The mayor was driving our team around Datu Paglas as he talked, perhaps the only politician in these parts who drove himself and without any escorts. His municipality, named after his grandfather, had become known outside Mindanao as having remained peaceful even during the height of the government-MILF war of 2000 that raged in the towns around it.
Mayor Paglas didn’t have a complex explanation for the general safety in his town’s streets: constant dialog involving elders, initiating compromise, and livelihood. “Ang talagang nakapagbago sa isip ng mga tao dito nung una yung pagdating ng National Irrigation Administration, noong ma-implement yung irrigation sa amin (What really changed the way people thought here was the coming of the National Irrigation Administration, when irrigation came to our place),” he said. “Nawala na yung gulo-gulo… nakapagtrabaho lahat ng tao (Trouble disappeared…all the people had work).”

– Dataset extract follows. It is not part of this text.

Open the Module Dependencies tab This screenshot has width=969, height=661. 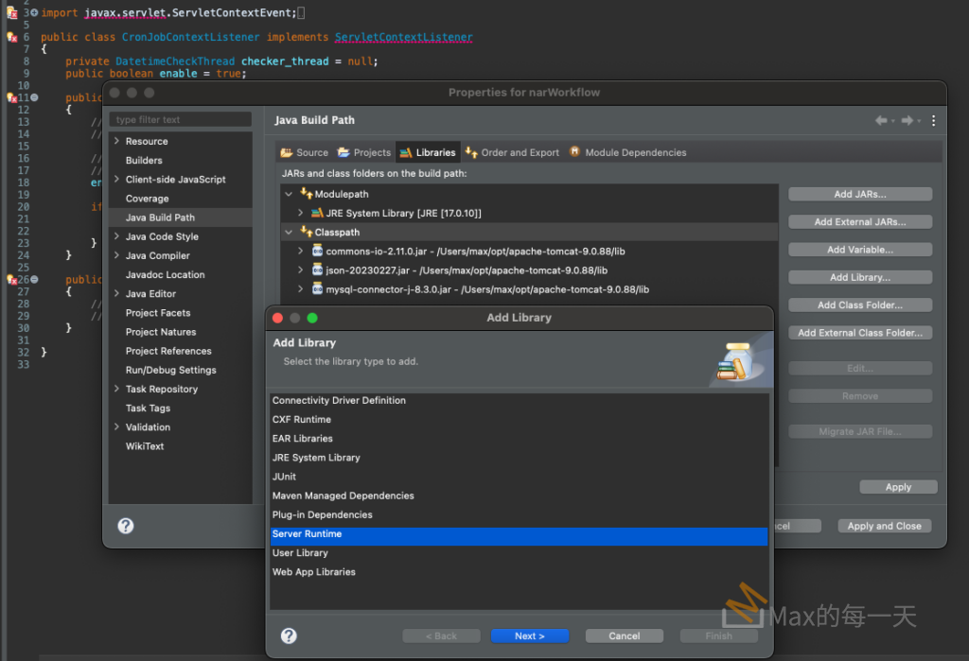pyautogui.click(x=626, y=152)
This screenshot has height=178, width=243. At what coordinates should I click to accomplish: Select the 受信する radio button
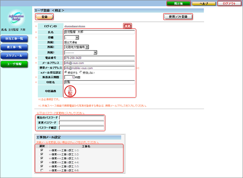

Increased livelihood, he explained, lessened criminal activities. The improved peace-and-order situation in turn attracted investors who saw the potential of the region’s rich soil. That created more jobs, so that even former kidnappers are gainfully employed, the mayor said.
The town’s showcase today is La Frutera, a modern banana plantation and processing plant that employs 2,000 men and women, and exports to Saudi Arabia, Japan, and very soon, Iran. One of the fastest growing enterprises in central Mindanao, La Frutera was started by Mayor Paglas’s brother Toto, a former mayor who ran and lost in last year’s election for governor of the Autonomous Region for Muslim Mindanao.
On the day of our visit to the plant, I listened in as Samira interviewed Kulaypa S. Mamangcas, a pregnant Maguindanao woman who is a supervisor in La Frutera. Mamangcas talked about how the plant had changed the lives of women there. “Kakaunti lang ang trabaho na puede sa babae rito sa amin (There was little work available for women here),” she said, as rows of women washed bananas and put them on a conveyor belt enroute to boxes. But now, she said, “nakapunta pa ako sa Japan para pag-aralan ang market namin (I was even able to go to Japan to study our market).”
A happy woman in a supervisory position working in a modern company in a peaceful rural town in Muslim Mindanao—how many stereotypes can be broken in a single sentence? In a land where bad news is the norm, perhaps the occasional story of progress and peace-making is the more significant news. Documented and reported, these kinds of stories might have a better chance of recurring. Alas, the pregnant supervisor’s experience and that of Datu Paglas are still exceptions to the rule.
But they weren’t the only exceptions. We met more than a few along the way—among them, young community organizers who chose a different way to Muslim empowerment, a land owner who shared his land, a mayor who traveled unarmed, and a peace journalist who thought a bridge of reconciliation was just as important a story as the conflict that ended with the laying of a single bamboo pole.